Americans have a bizarre fascination with almost all things British. Maybe this comes from our history as formerly rebellious subjects of the Royal Majesty, or maybe it’s just because we think British people talk funny. Very near the top of British things we love is anything having to do with British spies. Americans have made twenty three James Bond films for crying out loud. If that’s not an obsession, I don’t know what is. In the realm of comics, the 007 role is filled by Queen and Country by Greg Rucka. While Bond shows the life of spies as glamorous (is there really a glamorous side of a spy’s life?), Queen and Country is closer to reality and is full of fantastic and intriguing details that make for a wonderful page turner.
Queen and Country is unlike most comics in several ways. Written in short arcs, each story is a stand-alone tale involving a particular mission undertaken by the MI-6 operatives Tom Wallace, Tara Chase, and Edward Kittering (called Minders 1-3 respectively) under the leadership of Director of Operations (D. Ops), Paul Crocker. Although Chase is the primary protagonist (even though she is Minder 2), the other Minders and D. Ops all get plenty of time in the spotlight and seem to hardly be secondary characters. Writer Greg Rucka very skillfully shows the difficulties these characters are forced to go through, both physically and mentally as they try to protect Great Britain from all of its foreign enemies while trying to maintain their humanity. The reality of the intelligence community is that it often stresses people beyond the limits of what most people can endure and then ask them to sacrifice the very things that make them able to cope with this stress. Rucka’s adroit use of these types of details make it easy to believe that he is telling true stories relayed into comic book form. Queen and Country provides an extraordinary look into the world of international espionage while still holding on to the human element in the lives of the Minders.
Queen and Country Definitive Edition: Vol. 1 consists of 3 stories, “Operation: Broken Ground,” “Operation: Morningstar,” and “Operation: Crystal Ball.”
“Operation: Broken Ground” deals with the assassination of a Russian arms dealer by Chase and the fallout afterwards. After a successful post-assassination escape, Chase must deal with Russian hit squads coming after her as well as the guilt she has from killing another human being (even if he did deserve it). I found starting off the series with a character study like this to be a rather daring choice. What makes it even better is that it is very well done. I found myself asking how I would respond if I were in the same situation.
Of the three stories in Volume 1, I was most amazed by “Operation: Morningstar,” which tells about how Minders 1 and 3 are trying to retrieve intelligence that had been obtained by a recently murdered journalist in Afghanistan. To an audience today this doesn’t seem to be all that out of the ordinary as Afghanistan has been a part of lives for the last twelve years. What makes this storyline so incredible is that was written and published pre-9/11. It is a spy story taking place in Taliban-controlled Afghanistan, and shows the terrible conditions and treatment by terrorists of the people living under their heel—and it was all written before September 11, 2001. The foresight revealed in this story is both stunning and rather unnerving. The story itself is well written and has a great sense of suspense and intrigue.

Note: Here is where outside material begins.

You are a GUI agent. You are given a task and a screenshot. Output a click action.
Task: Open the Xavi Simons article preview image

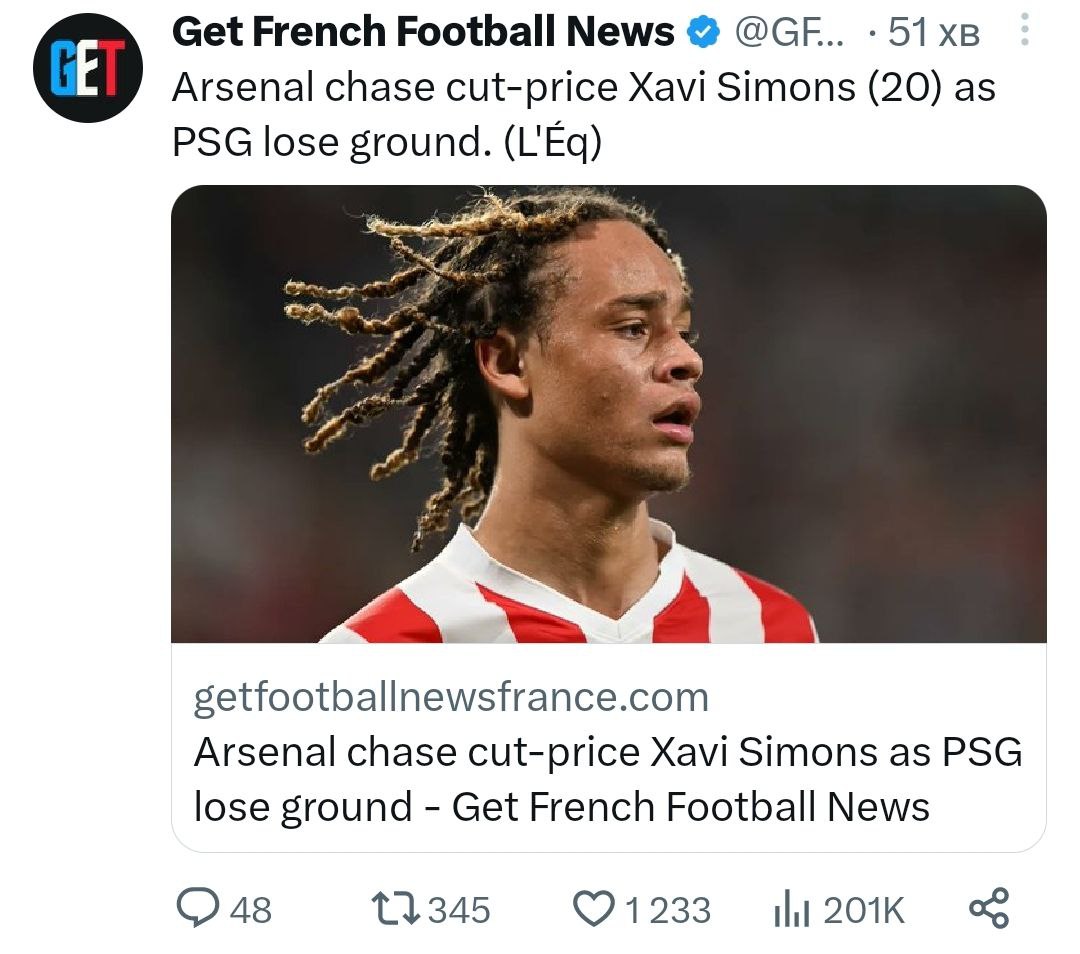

The final story, “Operation: Crystal Ball,” involves a defector trying to give details of a terror plot and the race to prevent the attack. The first issue of this story also shows us how the characters deal with the events of 9/11 and its impact on their field in particular.
The art for each of the individual arcs is pretty good. While frequently on the cartoonish side, the black and white illustrations rarely seem out of place and are typically very easy to follow even during action sequences with very little dialogue. The Definitive Edition also includes some great one page splashes from Tim Sale between issues. Something that is rather helpful to new readers is the character roster that is included before the start of each story arc. Since the art changes with every new story—and sometimes in the middle of a story—this roster is useful in helping readers identify characters.
These changes are my only real complaint. I would have liked to see a bit more consistency from arc to arc. This might be a result of reading all the stories in a combined format the way I did, but the wildly different styles, though all well done, made this feel much less cohesive. Using artists with similar styles would have provided a more unified feel to the whole collection.
After finishing Queen and Country Definitive Edition Vol. 1 all I wanted was more. I want more of these characters, more adventures and more political intrigue. I’ve already picked up the next volume and it is on the top of my reading stack. I would recommend this to anyone who is looking for a comic outside of the normal superhero genres or anyone who loves spies and political intrigue.